Material for this task
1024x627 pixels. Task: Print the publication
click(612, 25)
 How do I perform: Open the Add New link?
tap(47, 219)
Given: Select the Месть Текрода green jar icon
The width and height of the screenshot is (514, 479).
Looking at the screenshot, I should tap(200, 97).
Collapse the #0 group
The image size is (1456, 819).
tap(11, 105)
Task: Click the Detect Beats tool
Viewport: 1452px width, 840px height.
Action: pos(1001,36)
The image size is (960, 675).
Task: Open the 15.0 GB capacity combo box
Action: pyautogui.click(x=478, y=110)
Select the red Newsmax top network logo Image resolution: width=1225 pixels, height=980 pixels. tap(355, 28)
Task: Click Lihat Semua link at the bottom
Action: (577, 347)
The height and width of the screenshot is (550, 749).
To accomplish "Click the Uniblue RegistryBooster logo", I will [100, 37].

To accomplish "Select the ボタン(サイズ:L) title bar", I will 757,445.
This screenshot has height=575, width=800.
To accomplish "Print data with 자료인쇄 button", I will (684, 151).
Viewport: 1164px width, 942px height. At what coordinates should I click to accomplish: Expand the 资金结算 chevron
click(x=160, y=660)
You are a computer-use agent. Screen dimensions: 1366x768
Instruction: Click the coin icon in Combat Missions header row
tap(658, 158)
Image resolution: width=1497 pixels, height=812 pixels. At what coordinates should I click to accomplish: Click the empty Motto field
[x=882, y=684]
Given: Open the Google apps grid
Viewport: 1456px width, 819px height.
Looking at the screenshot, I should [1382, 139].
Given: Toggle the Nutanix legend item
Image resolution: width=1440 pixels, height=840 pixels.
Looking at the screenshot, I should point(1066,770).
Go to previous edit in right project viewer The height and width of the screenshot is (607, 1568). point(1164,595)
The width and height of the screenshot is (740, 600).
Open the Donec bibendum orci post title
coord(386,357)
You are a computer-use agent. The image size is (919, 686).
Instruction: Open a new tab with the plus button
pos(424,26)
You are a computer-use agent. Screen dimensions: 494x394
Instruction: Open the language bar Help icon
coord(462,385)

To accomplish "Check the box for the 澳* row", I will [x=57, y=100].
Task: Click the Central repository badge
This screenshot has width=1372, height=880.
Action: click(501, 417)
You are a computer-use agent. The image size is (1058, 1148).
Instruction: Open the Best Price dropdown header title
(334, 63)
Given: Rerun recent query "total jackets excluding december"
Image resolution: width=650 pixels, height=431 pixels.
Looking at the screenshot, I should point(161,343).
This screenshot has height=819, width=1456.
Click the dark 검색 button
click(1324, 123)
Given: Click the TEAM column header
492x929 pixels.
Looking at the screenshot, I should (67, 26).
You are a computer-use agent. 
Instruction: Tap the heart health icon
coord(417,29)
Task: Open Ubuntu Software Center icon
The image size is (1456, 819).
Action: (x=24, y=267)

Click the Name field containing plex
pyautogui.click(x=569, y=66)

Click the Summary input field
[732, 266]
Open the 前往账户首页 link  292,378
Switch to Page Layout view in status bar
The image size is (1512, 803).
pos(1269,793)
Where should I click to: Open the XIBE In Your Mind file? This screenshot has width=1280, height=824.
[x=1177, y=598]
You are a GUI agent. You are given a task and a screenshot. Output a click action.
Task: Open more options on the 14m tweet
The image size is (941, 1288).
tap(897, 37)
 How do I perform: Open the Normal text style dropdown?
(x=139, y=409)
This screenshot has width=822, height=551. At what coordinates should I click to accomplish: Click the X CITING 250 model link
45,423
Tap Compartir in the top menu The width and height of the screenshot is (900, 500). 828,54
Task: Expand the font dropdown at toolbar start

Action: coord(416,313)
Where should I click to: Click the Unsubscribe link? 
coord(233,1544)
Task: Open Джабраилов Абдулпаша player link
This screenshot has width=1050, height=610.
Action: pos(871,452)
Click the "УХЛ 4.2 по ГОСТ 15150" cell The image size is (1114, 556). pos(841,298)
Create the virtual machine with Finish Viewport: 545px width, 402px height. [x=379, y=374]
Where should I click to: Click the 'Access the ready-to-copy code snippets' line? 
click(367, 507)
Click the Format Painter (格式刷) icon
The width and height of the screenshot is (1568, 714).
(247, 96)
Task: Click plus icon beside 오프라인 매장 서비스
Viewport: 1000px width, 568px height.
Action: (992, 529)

Written exercise
Update the data above by changing every instance of "Viewport" to "Display", with everything else left unchanged.

Reply
1024x627 pixels. Task: Print the publication
click(612, 25)
 How do I perform: Open the Add New link?
tap(47, 219)
Given: Select the Месть Текрода green jar icon
The width and height of the screenshot is (514, 479).
Looking at the screenshot, I should tap(200, 97).
Collapse the #0 group
The image size is (1456, 819).
tap(11, 105)
Task: Click the Detect Beats tool
Display: 1452px width, 840px height.
Action: pos(1001,36)
The image size is (960, 675).
Task: Open the 15.0 GB capacity combo box
Action: pyautogui.click(x=478, y=110)
Select the red Newsmax top network logo Image resolution: width=1225 pixels, height=980 pixels. tap(355, 28)
Task: Click Lihat Semua link at the bottom
Action: (577, 347)
The height and width of the screenshot is (550, 749).
To accomplish "Click the Uniblue RegistryBooster logo", I will [100, 37].

To accomplish "Select the ボタン(サイズ:L) title bar", I will 757,445.
This screenshot has height=575, width=800.
To accomplish "Print data with 자료인쇄 button", I will (684, 151).
Display: 1164px width, 942px height. At what coordinates should I click to accomplish: Expand the 资金结算 chevron
click(x=160, y=660)
You are a computer-use agent. Screen dimensions: 1366x768
Instruction: Click the coin icon in Combat Missions header row
tap(658, 158)
Image resolution: width=1497 pixels, height=812 pixels. At what coordinates should I click to accomplish: Click the empty Motto field
[x=882, y=684]
Given: Open the Google apps grid
Display: 1456px width, 819px height.
Looking at the screenshot, I should [1382, 139].
Given: Toggle the Nutanix legend item
Image resolution: width=1440 pixels, height=840 pixels.
Looking at the screenshot, I should point(1066,770).
Go to previous edit in right project viewer The height and width of the screenshot is (607, 1568). point(1164,595)
The width and height of the screenshot is (740, 600).
Open the Donec bibendum orci post title
coord(386,357)
You are a computer-use agent. The image size is (919, 686).
Instruction: Open a new tab with the plus button
pos(424,26)
You are a computer-use agent. Screen dimensions: 494x394
Instruction: Open the language bar Help icon
coord(462,385)

To accomplish "Check the box for the 澳* row", I will [x=57, y=100].
Task: Click the Central repository badge
This screenshot has width=1372, height=880.
Action: click(501, 417)
You are a computer-use agent. The image size is (1058, 1148).
Instruction: Open the Best Price dropdown header title
(334, 63)
Given: Rerun recent query "total jackets excluding december"
Image resolution: width=650 pixels, height=431 pixels.
Looking at the screenshot, I should point(161,343).
This screenshot has height=819, width=1456.
Click the dark 검색 button
click(1324, 123)
Given: Click the TEAM column header
492x929 pixels.
Looking at the screenshot, I should (67, 26).
You are a computer-use agent. 
Instruction: Tap the heart health icon
coord(417,29)
Task: Open Ubuntu Software Center icon
The image size is (1456, 819).
Action: (x=24, y=267)

Click the Name field containing plex
pyautogui.click(x=569, y=66)

Click the Summary input field
[732, 266]
Open the 前往账户首页 link  292,378
Switch to Page Layout view in status bar
The image size is (1512, 803).
pos(1269,793)
Where should I click to: Open the XIBE In Your Mind file? This screenshot has width=1280, height=824.
[x=1177, y=598]
You are a GUI agent. You are given a task and a screenshot. Output a click action.
Task: Open more options on the 14m tweet
The image size is (941, 1288).
tap(897, 37)
 How do I perform: Open the Normal text style dropdown?
(x=139, y=409)
This screenshot has width=822, height=551. At what coordinates should I click to accomplish: Click the X CITING 250 model link
45,423
Tap Compartir in the top menu The width and height of the screenshot is (900, 500). 828,54
Task: Expand the font dropdown at toolbar start

Action: coord(416,313)
Where should I click to: Click the Unsubscribe link? 
coord(233,1544)
Task: Open Джабраилов Абдулпаша player link
This screenshot has width=1050, height=610.
Action: pos(871,452)
Click the "УХЛ 4.2 по ГОСТ 15150" cell The image size is (1114, 556). pos(841,298)
Create the virtual machine with Finish Display: 545px width, 402px height. [x=379, y=374]
Where should I click to: Click the 'Access the ready-to-copy code snippets' line? 
click(367, 507)
Click the Format Painter (格式刷) icon
The width and height of the screenshot is (1568, 714).
(247, 96)
Task: Click plus icon beside 오프라인 매장 서비스
Display: 1000px width, 568px height.
Action: (992, 529)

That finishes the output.